Update the records from the line containing "Open 艾芬达 sell record at 0116 10:27" down to the line containing "Action: pos(145,32)" by replacing "address field" with "address box" and leaving everything else unchanged. Return only those lines.

*** Provided information ***

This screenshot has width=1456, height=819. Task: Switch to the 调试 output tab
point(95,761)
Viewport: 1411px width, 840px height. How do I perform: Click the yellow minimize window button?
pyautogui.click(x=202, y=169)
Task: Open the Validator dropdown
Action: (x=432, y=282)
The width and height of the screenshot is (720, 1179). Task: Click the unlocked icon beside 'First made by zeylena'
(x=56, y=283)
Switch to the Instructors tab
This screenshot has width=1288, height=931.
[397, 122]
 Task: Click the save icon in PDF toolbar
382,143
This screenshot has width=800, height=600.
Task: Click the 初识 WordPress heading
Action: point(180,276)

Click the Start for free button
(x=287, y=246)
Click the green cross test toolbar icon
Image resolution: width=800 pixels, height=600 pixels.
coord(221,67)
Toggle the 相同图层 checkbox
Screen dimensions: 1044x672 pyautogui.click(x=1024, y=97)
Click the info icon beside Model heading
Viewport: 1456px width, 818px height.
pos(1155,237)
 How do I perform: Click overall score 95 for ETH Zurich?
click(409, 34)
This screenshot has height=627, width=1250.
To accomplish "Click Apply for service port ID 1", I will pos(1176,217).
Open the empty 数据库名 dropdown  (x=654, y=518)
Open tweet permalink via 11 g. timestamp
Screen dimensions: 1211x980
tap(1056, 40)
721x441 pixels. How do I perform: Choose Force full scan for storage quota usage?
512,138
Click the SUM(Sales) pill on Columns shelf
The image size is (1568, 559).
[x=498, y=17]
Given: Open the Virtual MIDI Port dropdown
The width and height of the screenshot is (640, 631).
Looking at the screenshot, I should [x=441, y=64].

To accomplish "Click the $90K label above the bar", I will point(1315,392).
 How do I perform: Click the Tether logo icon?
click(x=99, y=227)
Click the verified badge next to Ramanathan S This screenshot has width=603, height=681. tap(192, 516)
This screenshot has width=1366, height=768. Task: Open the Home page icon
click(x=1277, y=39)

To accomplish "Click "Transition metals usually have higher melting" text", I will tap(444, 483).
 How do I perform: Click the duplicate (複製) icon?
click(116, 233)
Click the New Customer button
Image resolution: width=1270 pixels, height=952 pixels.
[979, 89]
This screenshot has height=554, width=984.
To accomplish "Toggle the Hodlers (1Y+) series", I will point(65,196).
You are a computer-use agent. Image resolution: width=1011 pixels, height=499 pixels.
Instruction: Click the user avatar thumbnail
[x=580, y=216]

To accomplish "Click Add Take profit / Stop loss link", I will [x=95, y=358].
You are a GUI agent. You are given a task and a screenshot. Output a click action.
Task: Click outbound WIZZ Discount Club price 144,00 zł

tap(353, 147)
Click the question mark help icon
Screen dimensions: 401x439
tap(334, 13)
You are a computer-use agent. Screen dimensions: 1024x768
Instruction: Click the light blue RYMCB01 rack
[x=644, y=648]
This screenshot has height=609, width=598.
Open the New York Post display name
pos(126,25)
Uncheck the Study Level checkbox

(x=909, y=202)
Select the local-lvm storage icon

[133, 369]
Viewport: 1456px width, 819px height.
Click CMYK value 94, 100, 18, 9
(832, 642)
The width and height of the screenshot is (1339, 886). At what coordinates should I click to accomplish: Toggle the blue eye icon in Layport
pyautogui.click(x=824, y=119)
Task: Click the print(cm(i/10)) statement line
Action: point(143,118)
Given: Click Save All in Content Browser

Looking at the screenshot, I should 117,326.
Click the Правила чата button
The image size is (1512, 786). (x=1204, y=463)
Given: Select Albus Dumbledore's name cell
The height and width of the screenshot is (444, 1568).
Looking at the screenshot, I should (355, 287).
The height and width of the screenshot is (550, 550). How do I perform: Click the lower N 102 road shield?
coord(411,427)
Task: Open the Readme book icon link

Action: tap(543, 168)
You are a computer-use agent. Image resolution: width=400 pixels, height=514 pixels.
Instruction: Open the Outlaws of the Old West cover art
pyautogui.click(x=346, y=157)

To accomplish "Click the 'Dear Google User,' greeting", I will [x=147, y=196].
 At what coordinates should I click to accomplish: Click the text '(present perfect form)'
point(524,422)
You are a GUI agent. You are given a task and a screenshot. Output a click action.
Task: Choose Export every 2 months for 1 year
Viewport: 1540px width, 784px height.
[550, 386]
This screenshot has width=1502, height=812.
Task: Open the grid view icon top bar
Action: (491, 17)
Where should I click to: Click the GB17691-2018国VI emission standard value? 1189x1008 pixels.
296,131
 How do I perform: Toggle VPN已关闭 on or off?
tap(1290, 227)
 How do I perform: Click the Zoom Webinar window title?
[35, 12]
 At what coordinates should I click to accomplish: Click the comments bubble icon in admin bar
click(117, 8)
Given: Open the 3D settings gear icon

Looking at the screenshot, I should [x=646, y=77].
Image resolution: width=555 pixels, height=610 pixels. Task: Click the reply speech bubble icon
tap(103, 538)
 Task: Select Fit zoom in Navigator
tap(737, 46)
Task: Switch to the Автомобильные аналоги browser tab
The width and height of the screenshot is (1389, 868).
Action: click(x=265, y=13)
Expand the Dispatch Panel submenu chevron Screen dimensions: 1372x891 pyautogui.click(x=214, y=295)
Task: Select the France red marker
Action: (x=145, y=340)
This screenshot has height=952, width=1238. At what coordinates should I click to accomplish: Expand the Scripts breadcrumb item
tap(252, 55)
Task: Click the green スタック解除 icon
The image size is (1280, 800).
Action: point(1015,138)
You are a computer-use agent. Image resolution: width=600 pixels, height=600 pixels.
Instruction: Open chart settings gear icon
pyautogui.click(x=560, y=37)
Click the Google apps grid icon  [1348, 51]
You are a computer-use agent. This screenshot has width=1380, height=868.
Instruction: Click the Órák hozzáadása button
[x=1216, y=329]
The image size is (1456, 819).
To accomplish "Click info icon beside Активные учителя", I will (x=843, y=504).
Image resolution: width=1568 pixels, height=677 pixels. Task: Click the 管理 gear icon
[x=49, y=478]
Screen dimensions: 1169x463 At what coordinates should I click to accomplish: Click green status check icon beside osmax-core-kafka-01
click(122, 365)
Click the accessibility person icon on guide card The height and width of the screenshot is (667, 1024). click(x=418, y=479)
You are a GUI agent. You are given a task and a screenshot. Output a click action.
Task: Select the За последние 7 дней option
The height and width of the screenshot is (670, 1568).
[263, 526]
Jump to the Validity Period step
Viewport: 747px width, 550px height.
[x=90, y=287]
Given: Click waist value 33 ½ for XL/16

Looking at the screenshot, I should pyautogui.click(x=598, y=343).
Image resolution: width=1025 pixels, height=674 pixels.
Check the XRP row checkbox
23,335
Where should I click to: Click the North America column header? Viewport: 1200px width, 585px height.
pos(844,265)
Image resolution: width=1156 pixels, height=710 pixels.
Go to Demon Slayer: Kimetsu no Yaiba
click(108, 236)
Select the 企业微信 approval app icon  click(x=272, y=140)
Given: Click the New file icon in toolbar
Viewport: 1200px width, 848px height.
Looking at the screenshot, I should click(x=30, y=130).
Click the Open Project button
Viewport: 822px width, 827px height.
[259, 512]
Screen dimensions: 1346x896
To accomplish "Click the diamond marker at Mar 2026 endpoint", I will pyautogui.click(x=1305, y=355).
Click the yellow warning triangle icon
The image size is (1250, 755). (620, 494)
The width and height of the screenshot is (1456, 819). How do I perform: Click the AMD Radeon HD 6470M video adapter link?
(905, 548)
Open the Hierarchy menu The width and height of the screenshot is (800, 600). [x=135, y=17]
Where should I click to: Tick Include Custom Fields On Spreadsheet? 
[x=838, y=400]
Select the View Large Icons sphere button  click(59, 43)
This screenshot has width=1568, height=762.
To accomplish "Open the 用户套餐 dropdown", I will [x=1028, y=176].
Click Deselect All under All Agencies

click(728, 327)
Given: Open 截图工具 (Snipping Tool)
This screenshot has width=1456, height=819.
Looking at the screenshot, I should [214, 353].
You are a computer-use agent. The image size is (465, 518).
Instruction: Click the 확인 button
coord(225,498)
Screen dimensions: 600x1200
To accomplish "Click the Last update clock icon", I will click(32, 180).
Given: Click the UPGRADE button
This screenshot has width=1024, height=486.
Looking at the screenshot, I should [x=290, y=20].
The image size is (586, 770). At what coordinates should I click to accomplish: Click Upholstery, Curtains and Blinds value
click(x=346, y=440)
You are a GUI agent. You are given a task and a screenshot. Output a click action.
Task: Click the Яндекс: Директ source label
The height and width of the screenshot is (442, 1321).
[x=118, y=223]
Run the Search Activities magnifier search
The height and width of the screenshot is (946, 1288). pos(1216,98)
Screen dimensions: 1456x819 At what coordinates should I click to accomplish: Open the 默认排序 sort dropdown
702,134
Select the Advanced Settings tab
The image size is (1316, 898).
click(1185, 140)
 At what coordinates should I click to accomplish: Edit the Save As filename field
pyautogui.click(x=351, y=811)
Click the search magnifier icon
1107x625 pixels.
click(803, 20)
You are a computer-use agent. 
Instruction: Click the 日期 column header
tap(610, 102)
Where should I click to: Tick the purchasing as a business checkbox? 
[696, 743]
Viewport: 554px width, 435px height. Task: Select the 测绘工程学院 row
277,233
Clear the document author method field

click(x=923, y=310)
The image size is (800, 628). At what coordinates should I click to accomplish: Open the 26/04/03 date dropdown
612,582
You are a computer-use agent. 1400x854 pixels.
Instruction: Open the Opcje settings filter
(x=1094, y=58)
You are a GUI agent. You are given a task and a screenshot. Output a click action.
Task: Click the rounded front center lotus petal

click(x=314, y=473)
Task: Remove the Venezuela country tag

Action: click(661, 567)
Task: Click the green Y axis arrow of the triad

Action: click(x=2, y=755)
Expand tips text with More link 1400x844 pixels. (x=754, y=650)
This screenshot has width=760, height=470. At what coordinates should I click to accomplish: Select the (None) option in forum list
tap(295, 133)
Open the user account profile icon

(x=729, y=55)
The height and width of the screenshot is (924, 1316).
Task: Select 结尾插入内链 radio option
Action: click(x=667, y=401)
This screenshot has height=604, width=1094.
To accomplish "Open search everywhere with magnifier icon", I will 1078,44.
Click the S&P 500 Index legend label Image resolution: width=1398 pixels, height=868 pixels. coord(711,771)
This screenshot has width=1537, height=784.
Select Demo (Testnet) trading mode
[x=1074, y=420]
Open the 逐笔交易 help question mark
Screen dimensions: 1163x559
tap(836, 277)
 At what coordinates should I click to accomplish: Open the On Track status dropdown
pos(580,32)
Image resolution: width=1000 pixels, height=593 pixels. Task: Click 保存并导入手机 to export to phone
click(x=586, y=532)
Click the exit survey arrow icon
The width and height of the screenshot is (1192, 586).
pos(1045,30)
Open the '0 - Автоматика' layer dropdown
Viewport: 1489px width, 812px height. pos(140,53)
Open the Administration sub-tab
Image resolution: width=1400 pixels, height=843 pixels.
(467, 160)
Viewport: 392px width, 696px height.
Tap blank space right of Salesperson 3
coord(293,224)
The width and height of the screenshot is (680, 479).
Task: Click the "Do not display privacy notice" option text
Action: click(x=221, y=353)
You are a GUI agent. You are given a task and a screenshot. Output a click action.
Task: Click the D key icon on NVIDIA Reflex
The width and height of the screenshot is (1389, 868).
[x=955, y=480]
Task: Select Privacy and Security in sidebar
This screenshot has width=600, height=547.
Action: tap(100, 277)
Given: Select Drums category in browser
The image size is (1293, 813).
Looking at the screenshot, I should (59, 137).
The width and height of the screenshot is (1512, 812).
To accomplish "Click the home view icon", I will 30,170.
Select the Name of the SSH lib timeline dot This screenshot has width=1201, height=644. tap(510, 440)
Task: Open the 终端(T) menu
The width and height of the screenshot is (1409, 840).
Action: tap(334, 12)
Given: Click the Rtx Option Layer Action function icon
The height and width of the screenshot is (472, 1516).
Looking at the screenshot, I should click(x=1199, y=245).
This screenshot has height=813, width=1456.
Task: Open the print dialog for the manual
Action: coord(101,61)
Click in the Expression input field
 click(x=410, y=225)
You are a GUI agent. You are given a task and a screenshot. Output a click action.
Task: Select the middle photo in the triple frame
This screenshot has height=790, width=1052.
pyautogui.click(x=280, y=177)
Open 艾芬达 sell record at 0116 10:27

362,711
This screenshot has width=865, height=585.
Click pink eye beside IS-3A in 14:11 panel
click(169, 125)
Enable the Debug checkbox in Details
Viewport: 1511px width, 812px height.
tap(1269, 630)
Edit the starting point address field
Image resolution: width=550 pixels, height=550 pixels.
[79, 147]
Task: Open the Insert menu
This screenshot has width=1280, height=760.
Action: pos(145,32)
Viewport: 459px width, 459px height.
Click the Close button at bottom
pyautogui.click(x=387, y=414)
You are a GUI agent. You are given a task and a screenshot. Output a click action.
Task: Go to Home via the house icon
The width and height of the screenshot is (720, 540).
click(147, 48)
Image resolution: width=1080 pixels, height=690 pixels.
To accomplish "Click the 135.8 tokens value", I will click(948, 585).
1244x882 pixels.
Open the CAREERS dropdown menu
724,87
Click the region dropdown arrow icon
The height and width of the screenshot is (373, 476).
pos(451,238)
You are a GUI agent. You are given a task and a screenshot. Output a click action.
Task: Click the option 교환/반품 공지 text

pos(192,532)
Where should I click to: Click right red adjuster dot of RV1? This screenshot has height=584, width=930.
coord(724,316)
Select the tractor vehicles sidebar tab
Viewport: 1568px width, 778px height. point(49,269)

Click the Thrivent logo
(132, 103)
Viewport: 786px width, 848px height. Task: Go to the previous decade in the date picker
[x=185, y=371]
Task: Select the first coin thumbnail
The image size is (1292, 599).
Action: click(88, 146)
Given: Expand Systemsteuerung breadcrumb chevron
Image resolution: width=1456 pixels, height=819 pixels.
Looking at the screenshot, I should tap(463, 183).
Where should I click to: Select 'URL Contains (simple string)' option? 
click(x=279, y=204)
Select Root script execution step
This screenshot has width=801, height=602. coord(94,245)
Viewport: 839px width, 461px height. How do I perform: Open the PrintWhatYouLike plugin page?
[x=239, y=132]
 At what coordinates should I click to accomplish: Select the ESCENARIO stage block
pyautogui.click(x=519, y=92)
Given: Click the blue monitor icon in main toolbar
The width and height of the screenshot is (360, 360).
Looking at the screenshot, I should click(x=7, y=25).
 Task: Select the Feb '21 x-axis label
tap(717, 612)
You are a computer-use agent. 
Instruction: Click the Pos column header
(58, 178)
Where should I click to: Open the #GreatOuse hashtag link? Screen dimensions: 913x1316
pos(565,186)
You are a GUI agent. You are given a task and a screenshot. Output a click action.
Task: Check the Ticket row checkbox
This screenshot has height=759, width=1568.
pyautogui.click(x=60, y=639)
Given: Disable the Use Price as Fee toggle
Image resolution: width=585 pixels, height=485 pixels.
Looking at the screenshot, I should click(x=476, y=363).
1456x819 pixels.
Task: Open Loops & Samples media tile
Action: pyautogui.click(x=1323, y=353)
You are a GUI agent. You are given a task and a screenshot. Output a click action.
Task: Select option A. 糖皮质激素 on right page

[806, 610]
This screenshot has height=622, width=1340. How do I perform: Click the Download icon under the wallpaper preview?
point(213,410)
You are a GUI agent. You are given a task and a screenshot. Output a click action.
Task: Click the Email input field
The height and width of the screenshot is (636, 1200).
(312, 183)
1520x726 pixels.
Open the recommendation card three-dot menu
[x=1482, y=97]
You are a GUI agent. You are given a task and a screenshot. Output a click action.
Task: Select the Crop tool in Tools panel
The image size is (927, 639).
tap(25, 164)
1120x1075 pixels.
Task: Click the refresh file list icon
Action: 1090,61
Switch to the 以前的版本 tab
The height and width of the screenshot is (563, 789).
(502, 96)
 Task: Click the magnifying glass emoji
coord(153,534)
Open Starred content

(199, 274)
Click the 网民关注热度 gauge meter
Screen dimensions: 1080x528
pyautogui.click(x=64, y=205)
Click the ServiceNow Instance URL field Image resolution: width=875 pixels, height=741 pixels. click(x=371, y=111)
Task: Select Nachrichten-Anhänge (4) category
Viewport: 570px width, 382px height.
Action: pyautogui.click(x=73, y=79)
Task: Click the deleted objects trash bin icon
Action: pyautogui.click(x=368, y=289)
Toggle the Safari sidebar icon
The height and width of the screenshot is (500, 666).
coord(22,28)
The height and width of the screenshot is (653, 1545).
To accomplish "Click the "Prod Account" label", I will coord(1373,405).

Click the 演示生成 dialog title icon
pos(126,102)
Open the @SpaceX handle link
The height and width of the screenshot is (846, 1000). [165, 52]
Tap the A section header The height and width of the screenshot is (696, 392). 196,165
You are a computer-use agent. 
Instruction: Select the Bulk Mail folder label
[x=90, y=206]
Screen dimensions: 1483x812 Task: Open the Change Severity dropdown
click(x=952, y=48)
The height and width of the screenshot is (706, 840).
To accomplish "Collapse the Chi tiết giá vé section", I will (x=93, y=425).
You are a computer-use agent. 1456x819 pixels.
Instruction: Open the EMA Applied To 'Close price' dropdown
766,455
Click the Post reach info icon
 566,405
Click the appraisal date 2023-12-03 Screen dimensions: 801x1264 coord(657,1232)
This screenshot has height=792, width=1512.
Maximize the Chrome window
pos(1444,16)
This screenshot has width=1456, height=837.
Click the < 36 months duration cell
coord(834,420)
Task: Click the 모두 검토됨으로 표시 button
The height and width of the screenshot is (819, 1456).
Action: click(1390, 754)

***

◆ Written answer ◆
Open 艾芬达 sell record at 0116 10:27

362,711
This screenshot has width=865, height=585.
Click pink eye beside IS-3A in 14:11 panel
click(169, 125)
Enable the Debug checkbox in Details
Viewport: 1511px width, 812px height.
tap(1269, 630)
Edit the starting point address box
Image resolution: width=550 pixels, height=550 pixels.
[79, 147]
Task: Open the Insert menu
This screenshot has width=1280, height=760.
Action: pos(145,32)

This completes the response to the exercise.